### TEXT UNDER STUDY

The messages the dying leave are often poignant in unexpected ways. The family of a woman who was dying from a diseased liver hired personal historian Susan Rothenberg to do an oral history with the woman, partly to give them all something else to think about besides her illness. Asked what lessons she wanted to leave for her grandchildren, the woman told Susan, “Only worry about things you can do something about. My liver is gone. I need a new one, but I’m too old and too sick to get one, and anyway, I think it should go to a younger person. But one of my granddaughters is going to have a bat mitzvah and another is getting married and I don’t know what I’m going to wear to either celebration. That worries me.”
[To Top]


Practical Considerations with Legacy Videos


Increasingly, hospices are encouraging legacy videos. “Personally, I’m glad I don’t have videotapes of my mother and father as hospice patients,” says Stimson. “I worked a long time to get those images out of my head and remember them as lively, vital people. And I think that’s the benefit of the written word: That’s about when they were lively and vital. You have these stories from when life was rich and blood was coursing through their veins and they were at their best. I think putting words on paper, formalizing memories and experiences, has a value to people that we can’t know. As a tribute, it’s more than a trophy, more than a dinner party, more than a photograph. It’s their words. And you don’t need a piece of technology to give you access to it.”

######
### DATA EXCERPTS

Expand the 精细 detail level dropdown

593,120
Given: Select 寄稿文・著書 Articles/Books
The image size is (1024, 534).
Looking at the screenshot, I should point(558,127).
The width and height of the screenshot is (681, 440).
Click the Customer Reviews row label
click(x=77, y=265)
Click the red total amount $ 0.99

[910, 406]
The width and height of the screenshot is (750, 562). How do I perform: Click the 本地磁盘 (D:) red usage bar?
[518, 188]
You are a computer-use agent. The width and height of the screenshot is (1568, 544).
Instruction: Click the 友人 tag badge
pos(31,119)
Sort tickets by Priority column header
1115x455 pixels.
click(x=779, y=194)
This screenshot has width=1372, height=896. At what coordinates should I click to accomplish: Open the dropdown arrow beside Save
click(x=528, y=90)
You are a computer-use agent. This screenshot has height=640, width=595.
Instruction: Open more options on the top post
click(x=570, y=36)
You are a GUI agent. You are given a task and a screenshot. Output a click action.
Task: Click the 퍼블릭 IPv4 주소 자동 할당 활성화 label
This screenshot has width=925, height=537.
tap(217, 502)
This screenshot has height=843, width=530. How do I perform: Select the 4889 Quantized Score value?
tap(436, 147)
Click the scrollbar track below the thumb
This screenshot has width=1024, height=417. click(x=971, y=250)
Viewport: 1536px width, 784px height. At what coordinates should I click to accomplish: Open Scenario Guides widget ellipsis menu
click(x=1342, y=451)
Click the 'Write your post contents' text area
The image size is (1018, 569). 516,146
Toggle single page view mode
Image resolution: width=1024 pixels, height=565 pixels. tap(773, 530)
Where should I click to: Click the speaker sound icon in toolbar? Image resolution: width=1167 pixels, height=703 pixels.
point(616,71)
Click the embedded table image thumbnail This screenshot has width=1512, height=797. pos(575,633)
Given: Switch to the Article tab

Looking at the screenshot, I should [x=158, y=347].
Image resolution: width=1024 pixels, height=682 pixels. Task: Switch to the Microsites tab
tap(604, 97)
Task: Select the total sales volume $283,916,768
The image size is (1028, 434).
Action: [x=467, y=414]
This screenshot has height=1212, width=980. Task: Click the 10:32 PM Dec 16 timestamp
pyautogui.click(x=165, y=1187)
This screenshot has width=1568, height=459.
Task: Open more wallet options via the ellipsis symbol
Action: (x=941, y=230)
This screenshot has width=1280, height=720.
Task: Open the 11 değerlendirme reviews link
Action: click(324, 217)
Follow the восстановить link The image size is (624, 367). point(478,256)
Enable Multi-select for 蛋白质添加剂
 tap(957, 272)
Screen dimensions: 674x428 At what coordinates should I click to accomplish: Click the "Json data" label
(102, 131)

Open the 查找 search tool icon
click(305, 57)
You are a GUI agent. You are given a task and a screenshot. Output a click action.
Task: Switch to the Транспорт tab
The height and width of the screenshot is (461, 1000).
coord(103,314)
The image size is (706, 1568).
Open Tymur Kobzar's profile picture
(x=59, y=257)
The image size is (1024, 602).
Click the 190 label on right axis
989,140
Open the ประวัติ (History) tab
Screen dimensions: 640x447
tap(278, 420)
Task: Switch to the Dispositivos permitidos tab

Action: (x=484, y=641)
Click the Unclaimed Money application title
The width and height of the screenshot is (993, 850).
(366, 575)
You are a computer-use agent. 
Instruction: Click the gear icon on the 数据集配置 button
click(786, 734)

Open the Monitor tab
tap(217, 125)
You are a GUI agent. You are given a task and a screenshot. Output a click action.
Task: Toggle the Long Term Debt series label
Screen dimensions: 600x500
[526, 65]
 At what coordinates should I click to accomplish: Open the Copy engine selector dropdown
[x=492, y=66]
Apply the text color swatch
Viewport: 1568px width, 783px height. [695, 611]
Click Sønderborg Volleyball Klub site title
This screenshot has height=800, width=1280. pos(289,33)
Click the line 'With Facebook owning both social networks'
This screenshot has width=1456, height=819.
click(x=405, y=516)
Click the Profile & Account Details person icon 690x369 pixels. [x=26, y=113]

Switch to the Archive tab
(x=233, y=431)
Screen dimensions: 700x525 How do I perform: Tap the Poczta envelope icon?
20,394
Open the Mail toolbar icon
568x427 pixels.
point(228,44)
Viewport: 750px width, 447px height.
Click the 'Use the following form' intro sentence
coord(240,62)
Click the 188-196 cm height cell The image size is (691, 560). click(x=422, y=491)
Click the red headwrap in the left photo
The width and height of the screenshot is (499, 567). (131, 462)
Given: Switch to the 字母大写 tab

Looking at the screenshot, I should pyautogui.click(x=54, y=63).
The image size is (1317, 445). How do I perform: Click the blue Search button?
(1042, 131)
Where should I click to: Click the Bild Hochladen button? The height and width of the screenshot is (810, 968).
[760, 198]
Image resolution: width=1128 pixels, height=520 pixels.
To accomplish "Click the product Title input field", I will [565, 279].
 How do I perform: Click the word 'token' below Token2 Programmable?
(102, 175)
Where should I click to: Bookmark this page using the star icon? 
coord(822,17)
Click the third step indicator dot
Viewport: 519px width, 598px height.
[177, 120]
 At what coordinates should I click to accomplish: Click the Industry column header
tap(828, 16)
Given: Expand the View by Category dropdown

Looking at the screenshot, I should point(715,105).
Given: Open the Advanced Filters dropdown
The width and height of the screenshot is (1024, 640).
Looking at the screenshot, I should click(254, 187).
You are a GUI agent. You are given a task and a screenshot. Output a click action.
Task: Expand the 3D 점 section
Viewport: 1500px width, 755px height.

######

■ INSTRUCTIONS
**1.** Decide whether each statement agrees with the passage about oral histories and legacy videos, answering yes or no and quoting the deciding words from that passage: (a) The woman's family hired Susan Rothenberg partly so they would have something besides her illness to think about. (b) The woman believed a new liver should go to a younger person. (c) Stimson is glad to have videotapes of his mother and father as hospice patients.
**2.** Go on with the passage about oral histories and legacy videos from the point where it stops.
The records come from a different source than the passage about oral histories and legacy videos.

■ PER-TASK OUTPUTS
**1.**
(a) Yes: "partly to give them all something else to think about besides her illness"
(b) Yes: "I think it should go to a younger person"
(c) No: "Personally, I’m glad I don’t have videotapes of my mother and father as hospice patients"

**2.**
But some clients cherish those final videos, particularly if they capture the final thoughts and wishes of adults who won’t see their children or grandchildren grow up. Vickie Holland has done about a dozen “life legacy” videos for patients at the Northcare Hospice, in North Kansas City, Missouri, in addition to life stories she does for private clients. “Initially, I was hesitant to volunteer for this project,” says Holland. “It sounded like it could be depressing, but I have found it to be the opposite. I believe the video plays a big role in wrapping up their end-of-life preparation. They have to talk to family members about the stories they want to include and again when they gather photos. The video just wraps things up with a bow for them.”

Personal historian Dan Curtis did a series for the National Film Board of Canada, Bearing Witness, following three individuals at the end of their lives. He is currently heading up a pilot project to provide Legacy Audio services for patients registered with hospice in Victoria, British Columbia. He has learned in working with people toward the end of their life that “things don’t always work out in a nice, neat, orderly fashion. They may say, ‘Let’s do something tomorrow,’ and tomorrow they’re not physically up to it. You must have immense patience and ability to go with the flow. You must be sensitive to their time and how they’re feeling. Sometimes you realize after 15 minutes they are beginning to lose it, so you say, ‘I think maybe we’d better stop here.’ You have to deal with what’s happening right in front of you, instead of thinking, My job is to get some kind of life story.” Many patients are not up to many hours of interviews. They may be able to cope with only two or three hours, in which case you really need to talk about what is important to them to leave behind. “It may be they have things they really want to say to their children or grandchildren,” says Curtis. “They may not have time to reminisce about Aunt Bessie.”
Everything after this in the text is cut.